Le Canada doit-il reconnaitre le gouvernement des Talibans ?

31 août 2021

Depuis la reconquête de l’Afghanistan par les Talibans se pose la question de savoir si le Canada devrait reconnaitre officiellement le nouveau gouvernement de ce pays.

À l’heure actuelle, Washington s’y refuse, de même que la France.

Selon le premier ministre canadien, notre pays n’en a pas l’intention, soulignant que les Talibans sont sur la liste canadienne des organisations terroristes.

De nos jours, n’importe quel citoyen qui s’oppose par les armes à l’invasion de son pays par des soldats étrangers est considéré comme un terroriste par les forces d’occupation.

Dans ce pays en guerre civile depuis des décennies, les armes sont omniprésentes. Si les Talibans ont pu s’emparer de l’Afghanistan en y rencontrant si peu de résistance, c’est que le peuple afghan y a consenti.

Peu importe ce que suggèrent ces images de milliers d’Afghans désireux de quitter le pays, les trente-huit-millions d’Afghans ne tenaient pas très fort, apparemment, à ce que soit prolongée notre présence chez eux.

Il arrive qu’on soit tanné de la visite après deux jours; imaginez après vingt ans…

Pour reconnaitre officiellement un gouvernement, il n’est pas nécessaire de l’aimer; aussi méprisable qu’elle soit, l’idéologie misogyne et obscurantiste des Talibans est identique à celle de l’Arabie saoudite, une dictature mafieuse avec laquelle nous entretenons des liens diplomatiques depuis sa création.

__Consigne détaillée__.
Reprenez le texte sur la reconnaissance du gouvernement des Talibans depuis « À l’heure actuelle, Washington » jusqu’à « y a consenti. » inclus, en remplaçant « omniprésentes » par « présentes partout ».

(Quelques enregistrements)
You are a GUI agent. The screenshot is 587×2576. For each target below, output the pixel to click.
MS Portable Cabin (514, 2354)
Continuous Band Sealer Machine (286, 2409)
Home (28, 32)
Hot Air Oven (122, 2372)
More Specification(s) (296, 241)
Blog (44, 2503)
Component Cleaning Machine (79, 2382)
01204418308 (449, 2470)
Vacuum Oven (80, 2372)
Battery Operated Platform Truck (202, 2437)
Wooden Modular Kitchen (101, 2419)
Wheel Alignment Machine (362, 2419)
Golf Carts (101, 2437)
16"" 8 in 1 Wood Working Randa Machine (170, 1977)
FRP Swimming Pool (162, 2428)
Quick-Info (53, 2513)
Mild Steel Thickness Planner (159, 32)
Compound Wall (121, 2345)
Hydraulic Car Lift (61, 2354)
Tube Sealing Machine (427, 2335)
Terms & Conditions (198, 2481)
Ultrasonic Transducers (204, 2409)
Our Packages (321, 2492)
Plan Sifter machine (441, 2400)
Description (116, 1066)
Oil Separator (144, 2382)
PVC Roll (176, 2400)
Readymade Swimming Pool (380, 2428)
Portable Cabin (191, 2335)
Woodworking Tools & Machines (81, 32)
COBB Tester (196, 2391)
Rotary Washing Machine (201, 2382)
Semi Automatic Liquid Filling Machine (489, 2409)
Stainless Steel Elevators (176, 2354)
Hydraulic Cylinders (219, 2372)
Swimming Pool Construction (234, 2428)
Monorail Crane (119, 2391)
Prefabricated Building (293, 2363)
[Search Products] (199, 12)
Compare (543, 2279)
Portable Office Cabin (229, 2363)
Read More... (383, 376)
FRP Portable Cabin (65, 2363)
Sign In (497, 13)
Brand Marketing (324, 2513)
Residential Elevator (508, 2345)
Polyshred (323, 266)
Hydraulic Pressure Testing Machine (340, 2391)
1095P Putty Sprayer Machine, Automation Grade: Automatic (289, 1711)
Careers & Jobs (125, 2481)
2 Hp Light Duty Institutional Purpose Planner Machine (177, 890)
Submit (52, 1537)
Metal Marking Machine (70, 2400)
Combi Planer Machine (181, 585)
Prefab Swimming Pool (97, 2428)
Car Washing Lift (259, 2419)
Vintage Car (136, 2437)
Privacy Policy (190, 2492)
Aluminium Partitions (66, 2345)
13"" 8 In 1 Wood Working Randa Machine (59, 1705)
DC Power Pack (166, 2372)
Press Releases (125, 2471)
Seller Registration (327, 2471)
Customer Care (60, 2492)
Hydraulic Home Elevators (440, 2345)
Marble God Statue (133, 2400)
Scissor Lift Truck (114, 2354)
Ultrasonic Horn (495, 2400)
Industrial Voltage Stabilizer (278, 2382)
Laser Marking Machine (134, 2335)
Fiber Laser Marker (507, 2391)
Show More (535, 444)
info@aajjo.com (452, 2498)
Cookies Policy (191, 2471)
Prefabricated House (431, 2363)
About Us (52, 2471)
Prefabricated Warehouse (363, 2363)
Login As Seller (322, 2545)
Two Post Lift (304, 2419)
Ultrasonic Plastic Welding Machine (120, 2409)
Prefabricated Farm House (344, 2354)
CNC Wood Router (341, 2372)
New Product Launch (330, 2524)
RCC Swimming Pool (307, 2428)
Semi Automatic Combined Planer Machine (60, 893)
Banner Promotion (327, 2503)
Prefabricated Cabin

__Résultat attendu__.
À l’heure actuelle, Washington s’y refuse, de même que la France.

Selon le premier ministre canadien, notre pays n’en a pas l’intention, soulignant que les Talibans sont sur la liste canadienne des organisations terroristes.

De nos jours, n’importe quel citoyen qui s’oppose par les armes à l’invasion de son pays par des soldats étrangers est considéré comme un terroriste par les forces d’occupation.

Dans ce pays en guerre civile depuis des décennies, les armes sont présentes partout. Si les Talibans ont pu s’emparer de l’Afghanistan en y rencontrant si peu de résistance, c’est que le peuple afghan y a consenti.